Понятие «Второе Пришествие» было введено М.О. Чудаковой в ее работе «Булгаков и Пастернак»1. Лишенное эсхатологического наполнения, оно означает сочетание образов героя и автора, повторение наяву ситуации, описанной Мастером в его романе.
Эффект тождественности судеб Мастера и Иешуа был достигнут Булгаковым через сокращение исторической дистанции. Беседа с Кантом за завтраком, личное присутствие на балконе Иродова дворца: «У Понтия Пилата ваш собеседник был, как был и у Иммануила Канта, а теперь он навестил Москву!»2 Сюда же относятся анахронизмы (тротуары, подворотни, шторы и под.), которыми пестрят «ершалаимские» главы. И преднамеренная перекличка образов героев рамочного и вставного текстов: оба противостоят доминирующей системе, способны существовать отстраненно, вне ее гегемонии.
Мастер предлагает читателю стать созерцателем, современником исторического прошлого. Отражение Иешуа в герое «внешнего романа», Мастере, закрепляется симметрией сюжетных обстоятельств. Оба диссидента объявлены душевнобольными и подвергнуты репрессиям за инакомыслие.
В первом случае — явным, в случае с Мастером — латентным, но не менее трагичным. Характерно наличие у каждого из них персонального предателя (Иуда и Алоизий). А равно и ученика (Левий и Понырев).
У Иешуа налицо все признаки софиста, отстраненного от быта бродячего философа, с парадоксальным отношением к господствующей доктрине, говорящего на языке притчи. Всегда в сопровождении верного ученика. Все это угадано Мастером в его романе и несет авторские черты.

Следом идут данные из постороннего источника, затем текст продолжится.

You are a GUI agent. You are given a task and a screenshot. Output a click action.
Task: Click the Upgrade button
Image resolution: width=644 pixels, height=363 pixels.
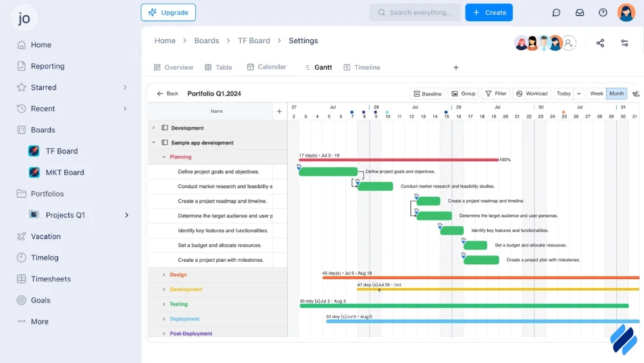(168, 12)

Сопротивление социальному уничтожению личного, единичного, «штучного», выдающегося над однородностью, привело к тому, что герой (подчеркнуто сближенный <...> с автором), оказался приравнен ни более ни менее как к Христу, а его уход оставлял <...> возможность истолкования «явления героя» как оставшегося неузнанным Второго Пришествия3.

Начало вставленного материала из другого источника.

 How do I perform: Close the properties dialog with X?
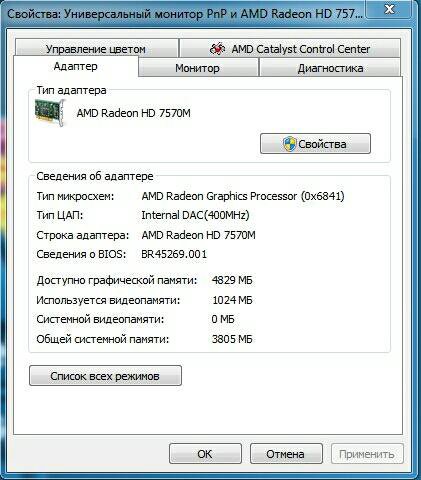[x=389, y=9]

Отметим солнечную природу сцен с Иешуа и лунную — с присутствием Мастера. Мастер заведомо подан как отражение «инщего духом» проповедника — софиста. Тому порукой перекличка мотивов внутри «Мастера и Маргариты», ср.:
...светло улыбаясь и заслоняясь <...> от солнца, возразил арестант...4;
Прокуратор поднял глаза на арестанта и увидел, что возле него столбом загорелась пыль5;
Сидящие, на лицах которых играл живой свет свечей, повернули головы к лунному косому столбу. В нем появился ночной Иванушкин гость, называющий себя мастером6.
Сближение нарастает по мере развития сюжета романа:
Смотри, какие у тебя глаза! В них пустыня... А плечи, плечи с бременем... Искалечили, искалечили...7;
Боги мои! Как грустна вечерняя земля! <...> Кто много страдал, кто летел над этой землей, кто бремя нес на себе, тот это знает!8
Как в противостоящих друг другу зеркалах бесконечно отражается зажженная свеча, так и в тексте романа звучит лейтмотивом тождественность двух образов. Самой первой сближение созданных Булгаковым главных героев ощутила юная Н. Рушева, автор первых иллюстраций к роману.
Об этом звучит ее голос за кадром в фильме «Три рассказа Нади Рушевой».
Булгаковские мастера — пророки настолько углублены в свои профессиональные занятия, настолько захвачены творчеством, что забывают о существовании всесильного государства и тяготеют к аутсайдерству9.
Проблема была бы раскрыта неполно, не помяни мы повторное пришествие Воланда в романе. В разговоре с двумя литераторами он заявляет: «...Я лично присутствовал при всем этом <...>, но только тайно, инкогнито, так сказать, так что прошу вас — никому ни слова и полнейший секрет!.. Тс!»10
Не будем забывать, что Воланд — литературный дьявол, отличный от персонального воплощения Зла и отца Лжи, в понимании — противник Бога (мастема на арамейском).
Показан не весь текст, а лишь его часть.